Evolution and Structural Analyses of Glossina morsitans (Diptera; Glossinidae) Tetraspanins

Affiliations

Evolution and Structural Analyses of Glossina morsitans (Diptera; Glossinidae) Tetraspanins

Edwin K Murungi et al. Insects. .

Abstract

Tetraspanins are important conserved integral membrane proteins expressed in many organisms. Although there is limited knowledge about the full repertoire, evolution and structural characteristics of individual members in various organisms, data obtained so far show that tetraspanins play major roles in membrane biology, visual processing, memory, olfactory signal processing, and mechanosensory antennal inputs. Thus, these proteins are potential targets for control of insect pests. Here, we report that the genome of the tsetse fly, Glossina morsitans (Diptera: Glossinidae) encodes at least seventeen tetraspanins (GmTsps), all containing the signature features found in the tetraspanin superfamily members. Whereas six of the GmTsps have been previously reported, eleven could be classified as novel because their amino acid sequences do not map to characterized tetraspanins in the available protein data bases. We present a model of the GmTsps by using GmTsp42Ed, whose presence and expression has been recently detected by transcriptomics and proteomics analyses of G. morsitans. Phylogenetically, the identified GmTsps segregate into three major clusters. Structurally, the GmTsps are largely similar to vertebrate tetraspanins.
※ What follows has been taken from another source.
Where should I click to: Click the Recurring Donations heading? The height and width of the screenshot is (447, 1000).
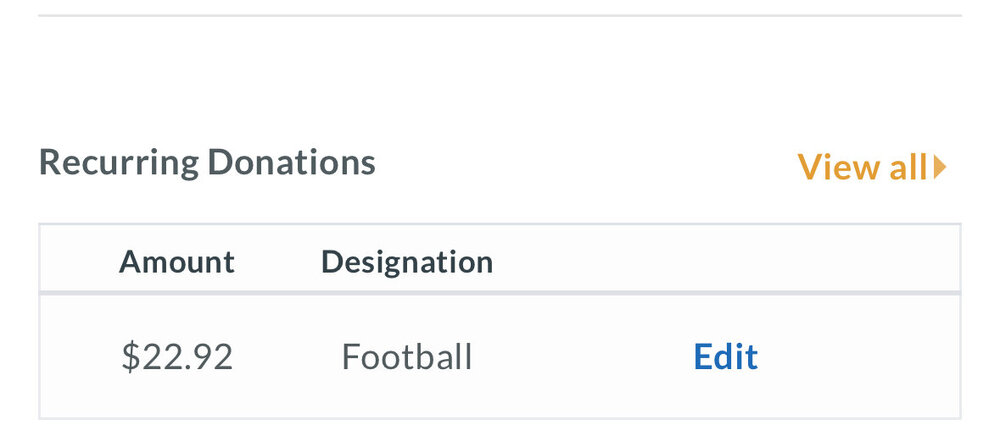coord(207,162)
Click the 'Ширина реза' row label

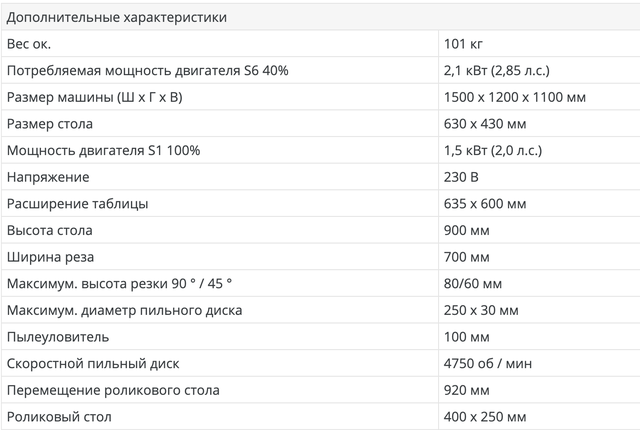[x=49, y=257]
In view of the exploitation of tetraspanins by organisms for survival, these proteins could be targeted using specific antibodies, recombinant large extracellular loop (LEL) domains, small-molecule mimetics and siRNAs as potential novel and efficacious putative targets to combat African trypanosomiasis by killing the tsetse fly vector.

Keywords: CD63; Glossina morsitans; GmTsp; LEL; Trypanosoma; modeling; phylogenetics; positive selection; tetraspanins.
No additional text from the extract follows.